There is a lot to talk about in the story of Job. Right now I want to point out that it is possible for good people to misunderstand God’s nature, and believe the wrong thing about him.

Christianity has spent a lot of time and energy trying to decide what we believe about God’s nature. Some of the most divisive questions in the Christian church have been about that: Is Jesus both fully human and fully divine? What is the trinity? Is it three different people, or three aspects of the same person?

Belief is important. It can change how we act and what we try to do. If we believe that Jesus died and gave us grace for our sins, we act in hope and try to encourage others to do likewise, instead of falling into the inaction of despair.

But how we believe doesn’t actually change the nature of God. Job’s friends truly and sincerely believed that God was punishing Job for some sin Job had committed. God wasn’t – he had another reason. The conviction of Job’s friends didn’t change God’s nature.

Why is that important?

Sometimes I think that we’ve fallen into the habit of thinking that what we believe makes it true. This is easy to observe in a toddler, and fortunately I have one handy to watch. Grey is convinced that if he says that we are outside at the park often enough, then we actually will be outside at the park. A child can think that believing something makes it true. Adults fall into this sort of trap in much subtler ways. (Author’s note: I didn’t say, but one could argue a certain president of ours is doing this by claiming we’re winning in Iraq.) In some theological questions, where the Bible might not have much to say and there’s no way for us to test to find the answer, perhaps we can be forgiven for thinking that whatever we decide is true is actually true.
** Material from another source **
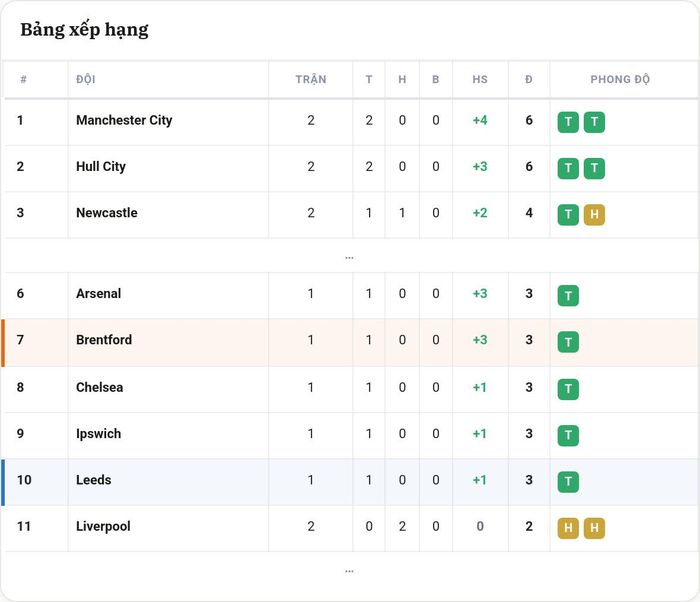This screenshot has width=700, height=602.
Task: Open the Brentford team link
Action: click(x=104, y=340)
But God’s true nature doesn’t change based on what we think, and for that I am grateful.

Why?

Well, what happens when we don’t know what to think?

Most of you know I recently had a miscarriage. I’m hardly unique in this. I was stunned at how many of my sisters in these pews had gone through one or even many miscarriages. (Author’s note: I got three more miscarriage stories after this sermon.) Anyway, in the course of my recovery from this, one of the questions I was asked was whether I had any theological doubts or uncertainties that had been raised by the miscarriage.

There are certainly lots of questions to which I do not know the answer. When does a pregnancy turn into a person with a soul? Was my pregnancy even at that stage? What happens to the souls of children who are never born, if they have souls? When does a person accumulate enough actions and intentions to be judged and forgiven by God? For that matter, just what is heaven really like? On some of these issues, such as the miscarriages, the Bible is nearly silent. On others, such as what heaven is like, it is very mysterious and hard to translate to a concrete vision.

So when I look at my own experience and wonder: was there a child, and if so, what happened to them? It’s a question to which I will never have a concrete answer on this side of salvation. I don’t even know what I believe.

And that’s when I realized the beauty of the unchanging nature of God. I don’t HAVE to know what happened, in order for the right thing to have occurred. This possible child isn’t waiting in some limbo, pending me making up my mind as to what God does with early miscarriages. God has already acted, and if there was a baby with a soul, it is in God’s loving hands. I do not need understand, agree, believe, or consent for God to fulfill his covenant and relationship with this other person. I do not need to understand for the right and proper thing to have happened.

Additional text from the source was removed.